- **WORK TO BE COMPLETED**
Please transcribe the records precisely; pictures stay out of your copy.

*** Opening RECORDS FOR THE EXERCISE ***

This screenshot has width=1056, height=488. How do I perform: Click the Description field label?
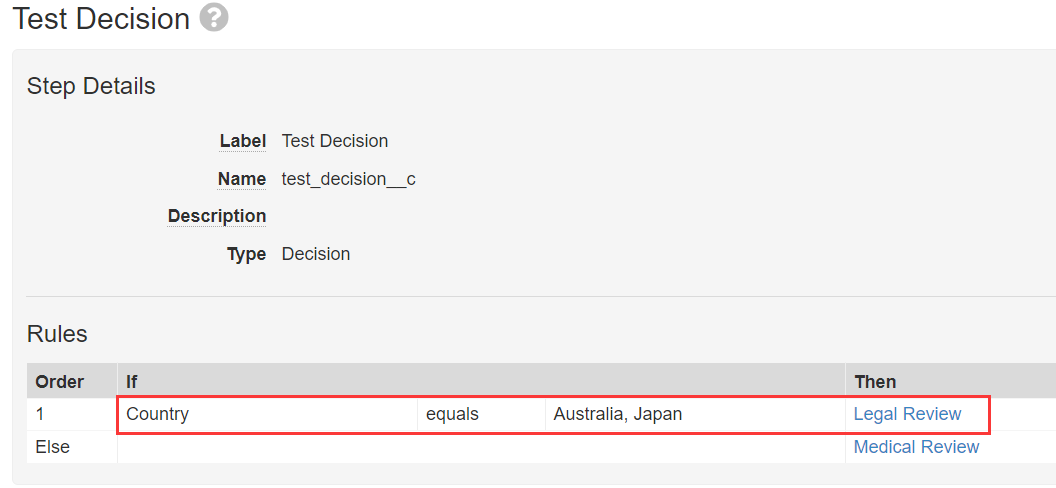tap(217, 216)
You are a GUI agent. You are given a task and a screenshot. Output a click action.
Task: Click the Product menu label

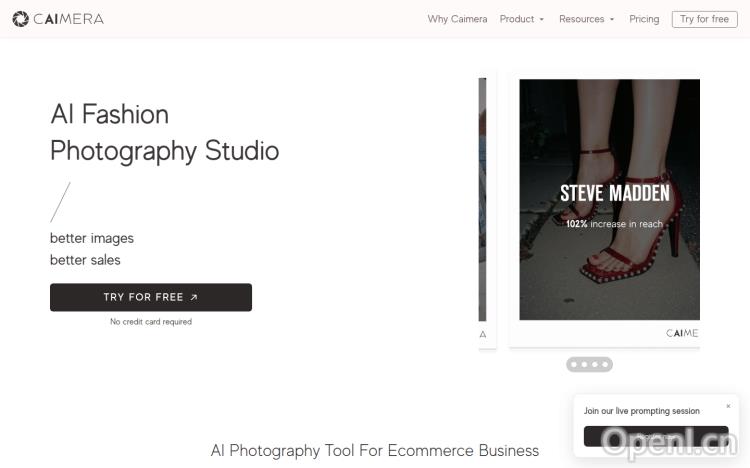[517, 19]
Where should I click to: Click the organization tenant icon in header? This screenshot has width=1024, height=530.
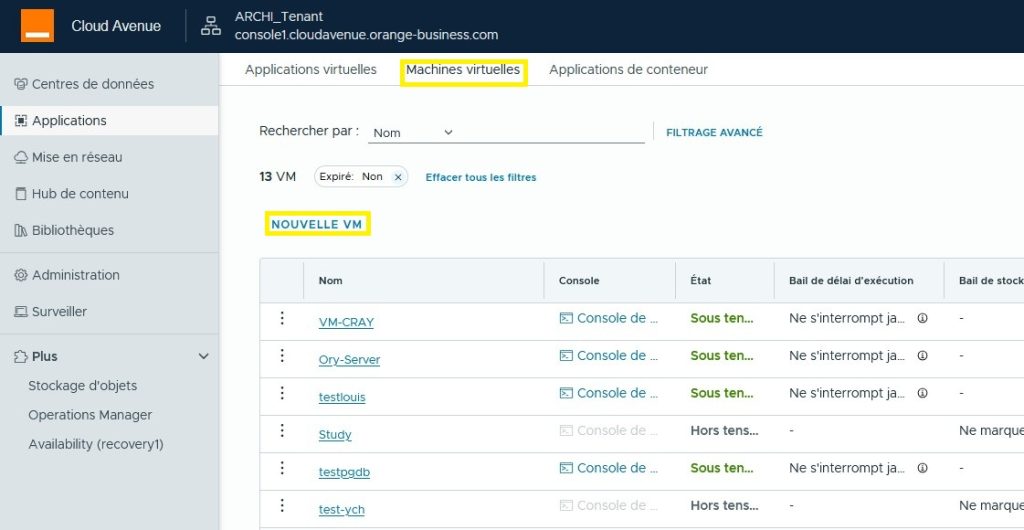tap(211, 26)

*** Closing RECORDS FOR THE EXERCISE ***

- **TASK RESPONSE**
This screenshot has width=1056, height=488. How do I perform: Click the Description field label?
tap(217, 216)
You are a GUI agent. You are given a task and a screenshot. Output a click action.
Task: Click the Product menu label

[517, 19]
Where should I click to: Click the organization tenant icon in header? This screenshot has width=1024, height=530.
tap(211, 26)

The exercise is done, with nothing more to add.